TASK DETAILS »
A single figure is the whole answer: the number of lines in the records that contain "will".

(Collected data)
————————

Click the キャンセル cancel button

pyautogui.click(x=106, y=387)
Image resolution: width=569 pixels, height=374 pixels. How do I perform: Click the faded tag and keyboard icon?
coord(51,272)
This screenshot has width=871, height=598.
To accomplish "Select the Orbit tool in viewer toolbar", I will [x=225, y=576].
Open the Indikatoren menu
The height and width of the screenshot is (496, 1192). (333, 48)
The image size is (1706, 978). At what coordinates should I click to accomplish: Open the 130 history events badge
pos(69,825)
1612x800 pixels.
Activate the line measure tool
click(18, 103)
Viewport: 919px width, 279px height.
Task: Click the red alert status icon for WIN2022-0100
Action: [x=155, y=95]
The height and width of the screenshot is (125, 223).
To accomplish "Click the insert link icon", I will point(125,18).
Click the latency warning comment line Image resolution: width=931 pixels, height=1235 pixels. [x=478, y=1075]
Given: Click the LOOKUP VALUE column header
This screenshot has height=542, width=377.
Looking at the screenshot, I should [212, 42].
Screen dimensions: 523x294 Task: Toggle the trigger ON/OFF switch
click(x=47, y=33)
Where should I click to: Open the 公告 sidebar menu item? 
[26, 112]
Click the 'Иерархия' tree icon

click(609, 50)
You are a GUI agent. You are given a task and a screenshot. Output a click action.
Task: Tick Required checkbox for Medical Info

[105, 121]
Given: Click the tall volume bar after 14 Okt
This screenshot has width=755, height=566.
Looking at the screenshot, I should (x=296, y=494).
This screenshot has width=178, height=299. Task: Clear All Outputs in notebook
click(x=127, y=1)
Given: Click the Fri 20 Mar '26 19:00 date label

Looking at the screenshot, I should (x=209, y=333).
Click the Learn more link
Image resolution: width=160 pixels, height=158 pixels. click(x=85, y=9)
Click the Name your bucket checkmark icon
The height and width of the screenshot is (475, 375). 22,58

————————

RESULT OF THIS EXERCISE »
2